Delete a lab from CML
AI agents call delete_lab to permanently remove resources in Claude-Modeling-Labs MCP Server — typically in cleanup and lifecycle workflows. It does its job in a single call, and there is no undo.
This tool permanently removes a lab from Cisco Modeling Labs, destroying all associated configuration, topology, and state data. Deletion cannot be undone without restore from backup. While the blast radius is limited to a single lab (not system-wide or financial), the irreversible nature of data destruction and potential loss of work justifies the Destructive category and high severity.
From the tool's definition Tool name is 'delete_lab' and description states 'Delete a lab from CML' — the verb 'delete' indicates irreversible removal of data (an entire lab environment).
Attacks that exploit this kind of access
Delete a lab from CML. It is categorised as a Destructive tool in the Claude-Modeling-Labs MCP Server MCP Server, which means it can permanently delete or destroy data. Block by default and require explicit approval.
Register the Claude-Modeling-Labs MCP Server MCP server in PolicyLayer and add a rule for delete_lab: allow, deny, rate-limit, or require approval. Point your MCP client at the PolicyLayer proxy URL and the rule is enforced on every call, before it reaches Claude-Modeling-Labs MCP Server. Nothing to install.

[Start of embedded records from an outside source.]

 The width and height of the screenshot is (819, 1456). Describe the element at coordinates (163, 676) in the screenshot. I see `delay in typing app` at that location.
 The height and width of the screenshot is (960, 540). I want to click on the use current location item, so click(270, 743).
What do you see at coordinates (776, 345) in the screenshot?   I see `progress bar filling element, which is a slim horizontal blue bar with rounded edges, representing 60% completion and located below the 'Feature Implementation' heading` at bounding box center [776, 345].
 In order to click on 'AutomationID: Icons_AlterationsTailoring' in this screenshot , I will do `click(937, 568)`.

delete_lab is a Destructive tool with critical risk. Critical-risk tools should be blocked by default and only enabled with explicit human approval.

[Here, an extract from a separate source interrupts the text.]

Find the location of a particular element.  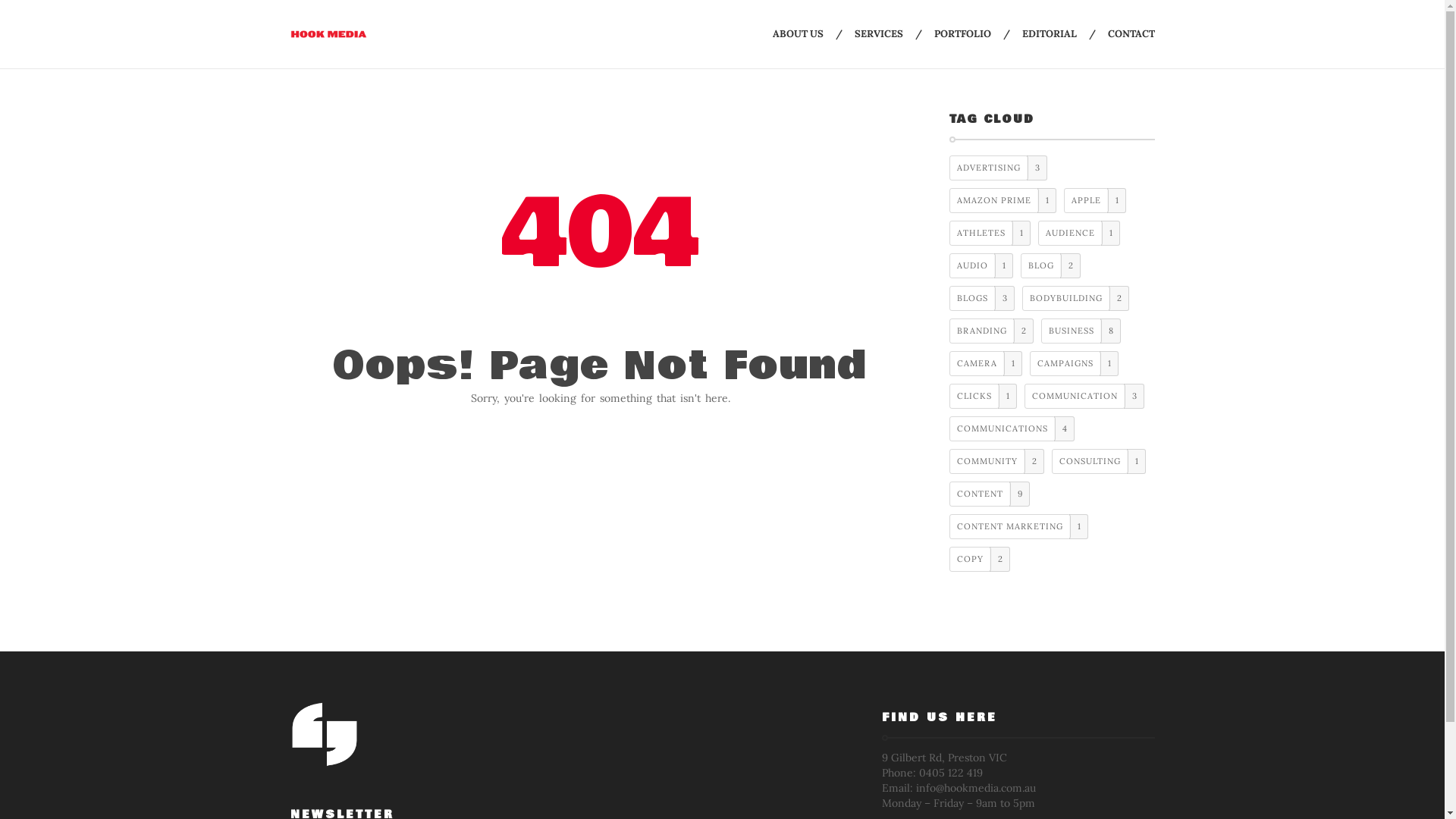

'ATHLETES1' is located at coordinates (990, 233).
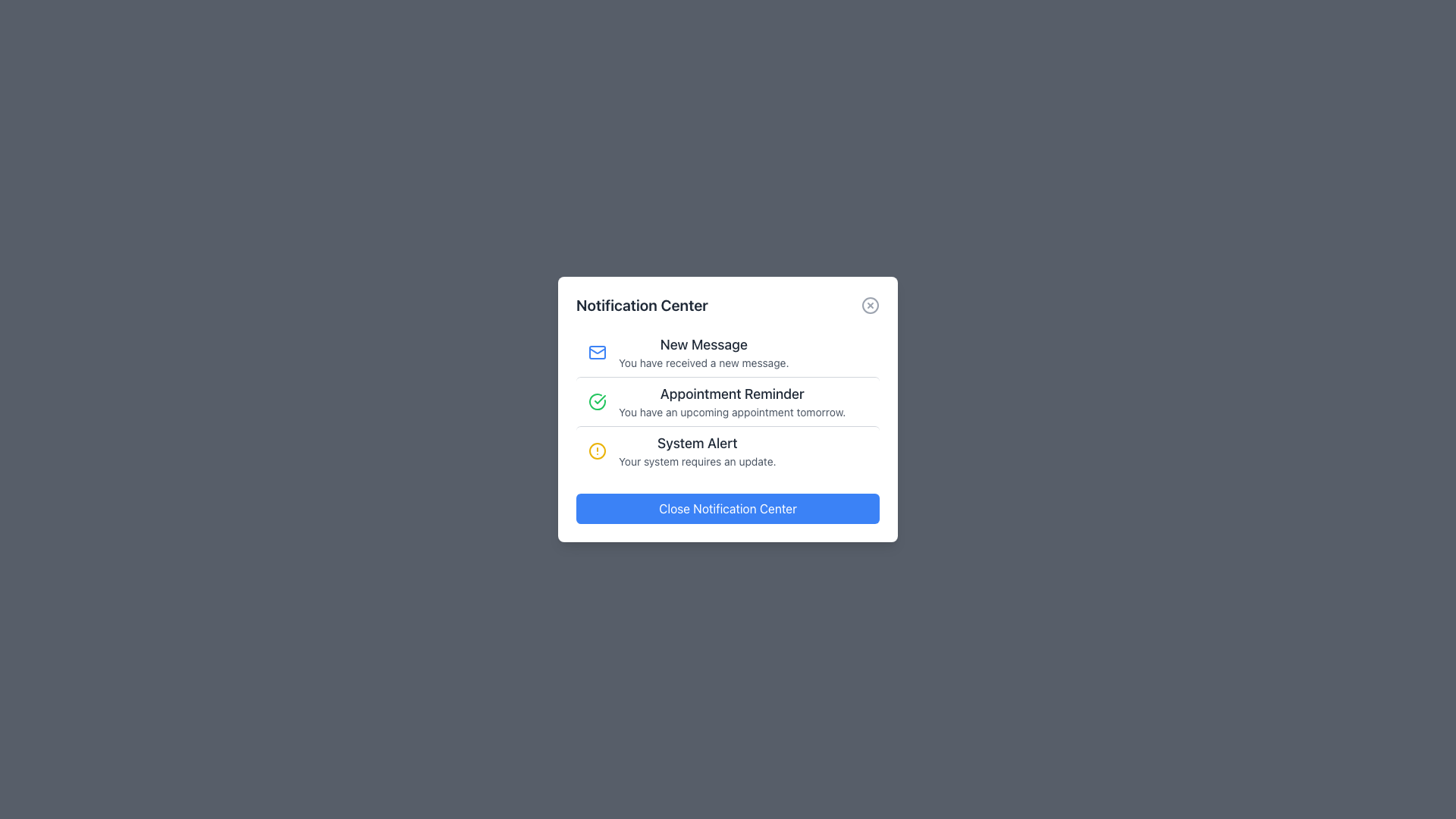  I want to click on text displayed in the 'Notification Center' label, which is styled in bold and dark gray at the top of the notification panel, so click(642, 305).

Yes. Add a rate_limit block to the delete_lab rule in your PolicyLayer policy. For example, setting max: 10 and window: 60 limits the tool to 10 calls per minute. Rate limits are tracked per agent session and reset automatically.
Set action: deny in the PolicyLayer policy for delete_lab. The AI agent will receive a policy violation error and cannot call the tool. You can also include a reason field to explain why the tool is blocked.

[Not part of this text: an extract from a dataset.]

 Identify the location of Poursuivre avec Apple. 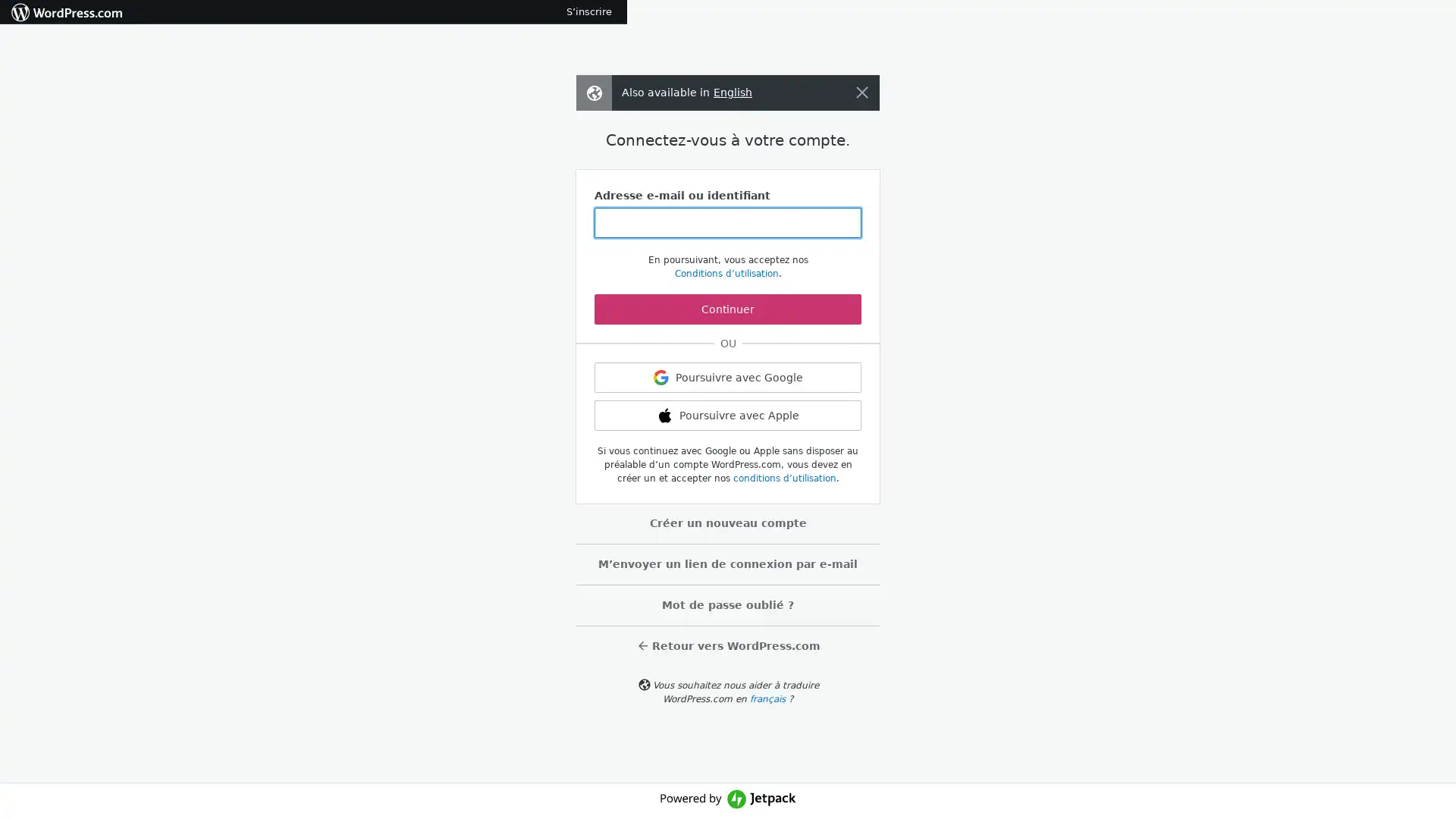
(728, 415).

delete_lab is provided by the Claude-Modeling-Labs MCP Server MCP server (mediocretriumph/claude-cml-toolkit). PolicyLayer sits as a proxy in front of this server to enforce policies before tool calls reach the server.
Every MCP server has a record like this.
Type a name, get the same breakdown: verified identity, auth posture, risk grade, capabilities, recommended policy.